Wherever an image appears in the records, exclude it, and reproduce everything else exactly.
###
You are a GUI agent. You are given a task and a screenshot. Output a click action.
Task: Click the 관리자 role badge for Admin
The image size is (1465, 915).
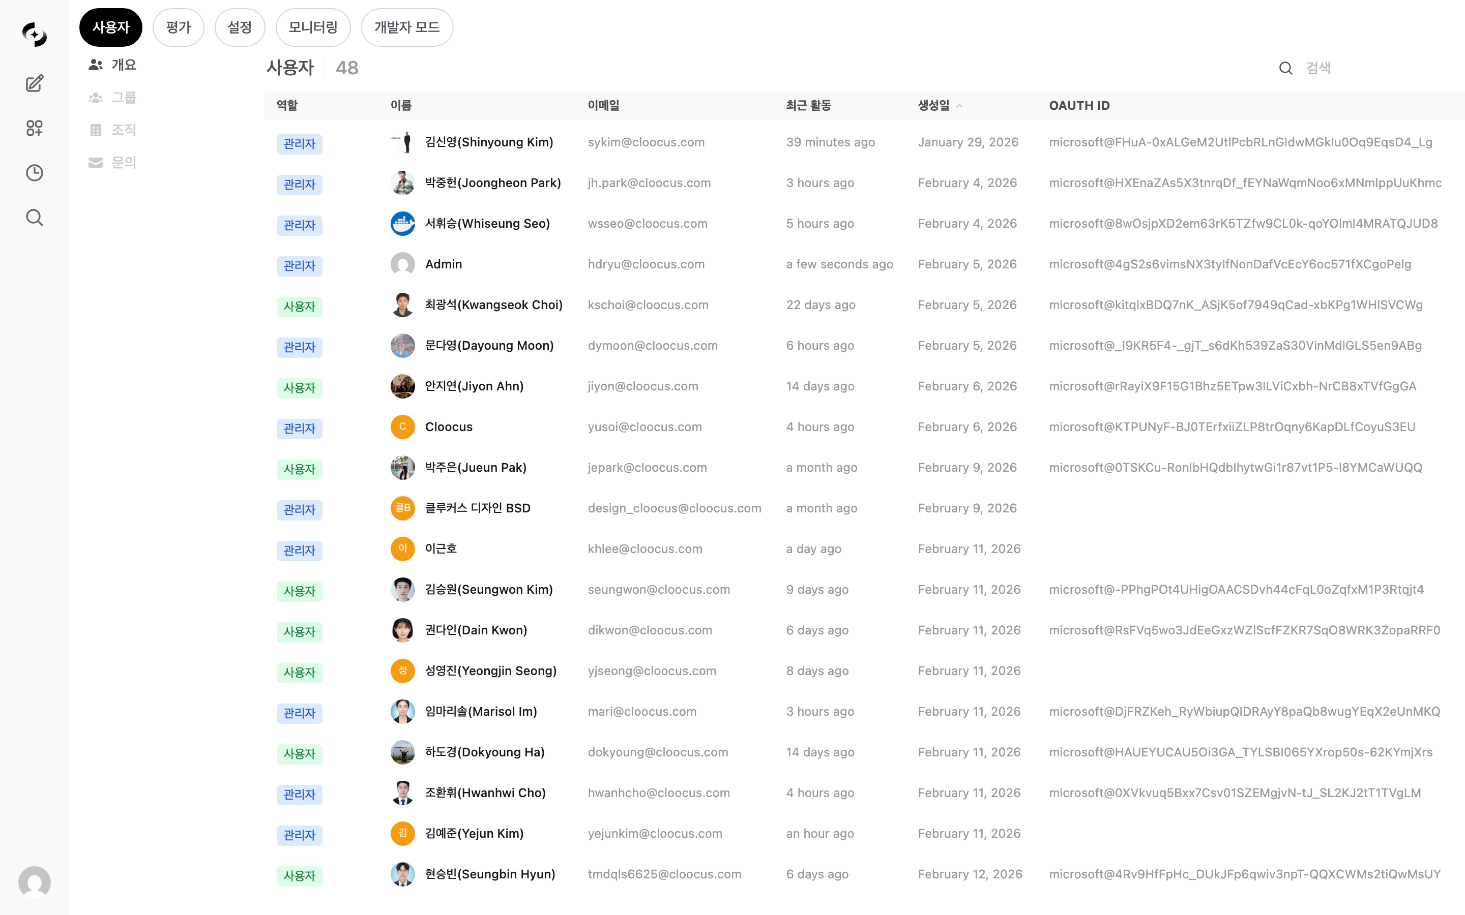[x=299, y=266]
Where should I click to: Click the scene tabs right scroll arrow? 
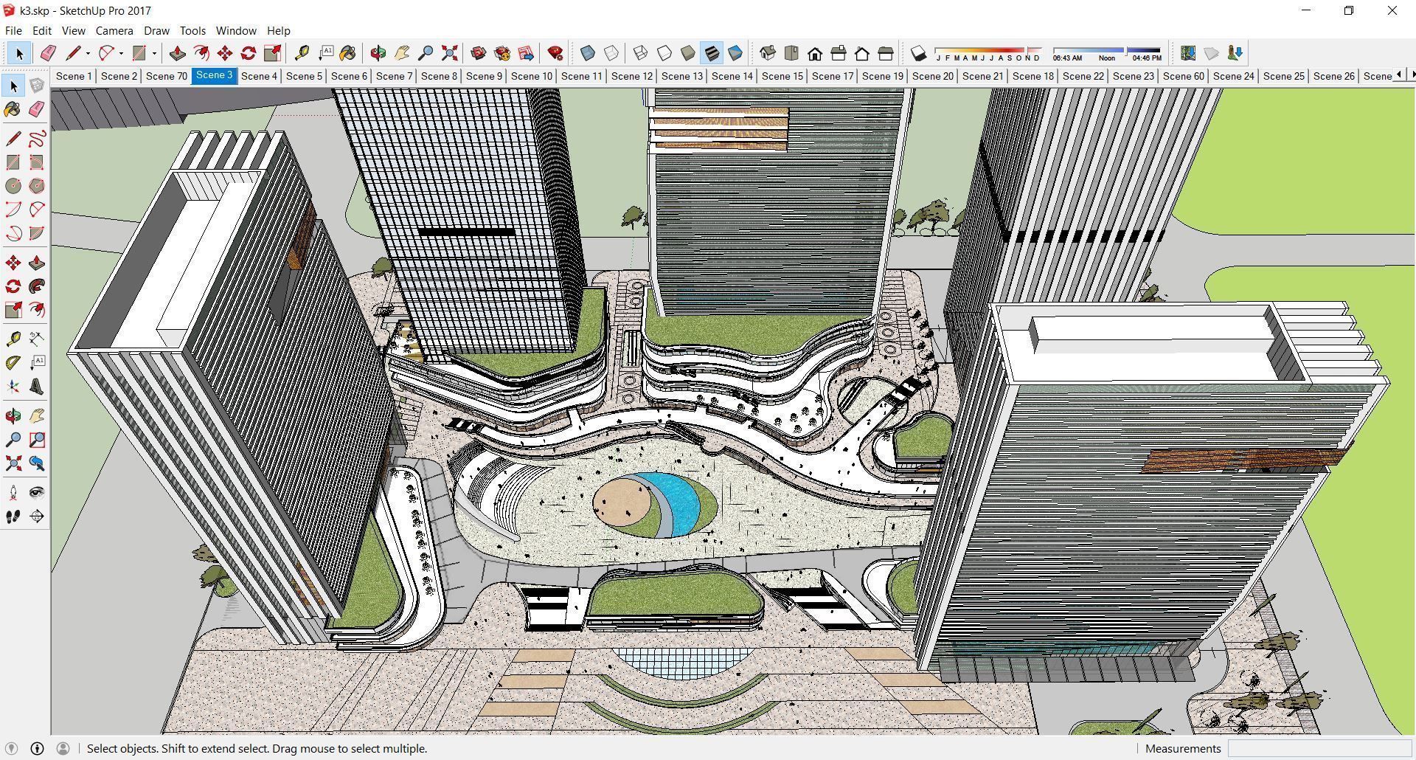coord(1412,75)
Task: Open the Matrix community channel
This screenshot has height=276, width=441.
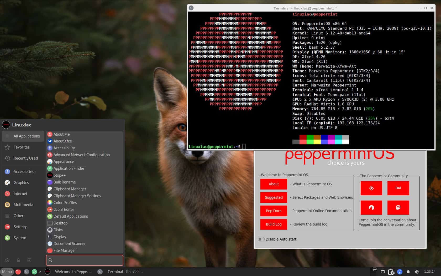Action: pos(398,188)
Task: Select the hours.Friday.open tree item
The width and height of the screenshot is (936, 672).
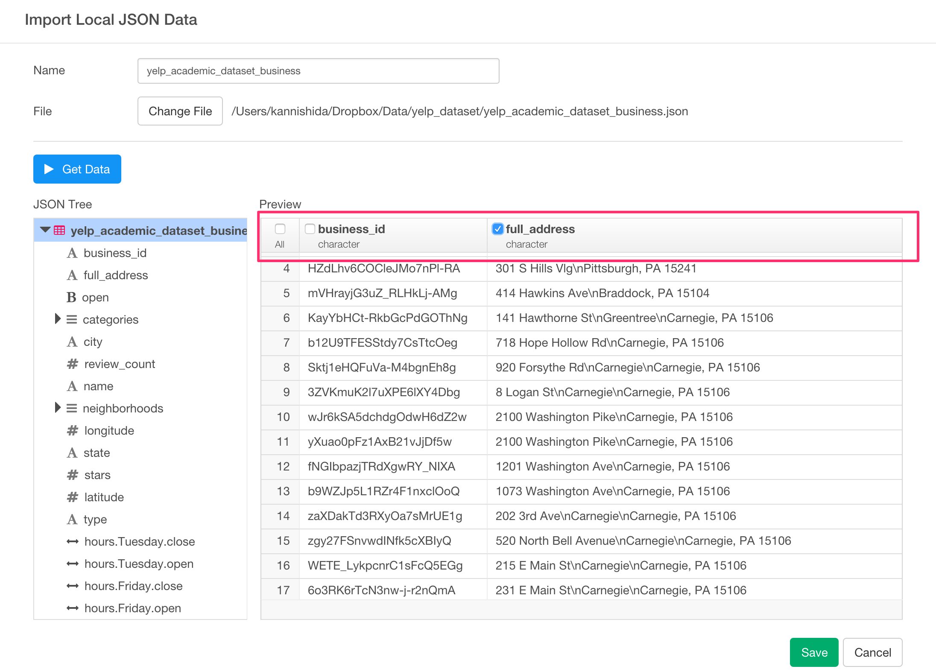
###
ANSWER AREA:
You are a GUI agent. You are given a task and a screenshot. Output a click action.
Task: Click the 관리자 role badge for Admin
The image size is (1465, 915).
[x=299, y=266]
Where should I click to: Click the scene tabs right scroll arrow? 
coord(1412,75)
Task: Open the Matrix community channel
This screenshot has height=276, width=441.
Action: pos(398,188)
Task: Select the hours.Friday.open tree item
The width and height of the screenshot is (936, 672).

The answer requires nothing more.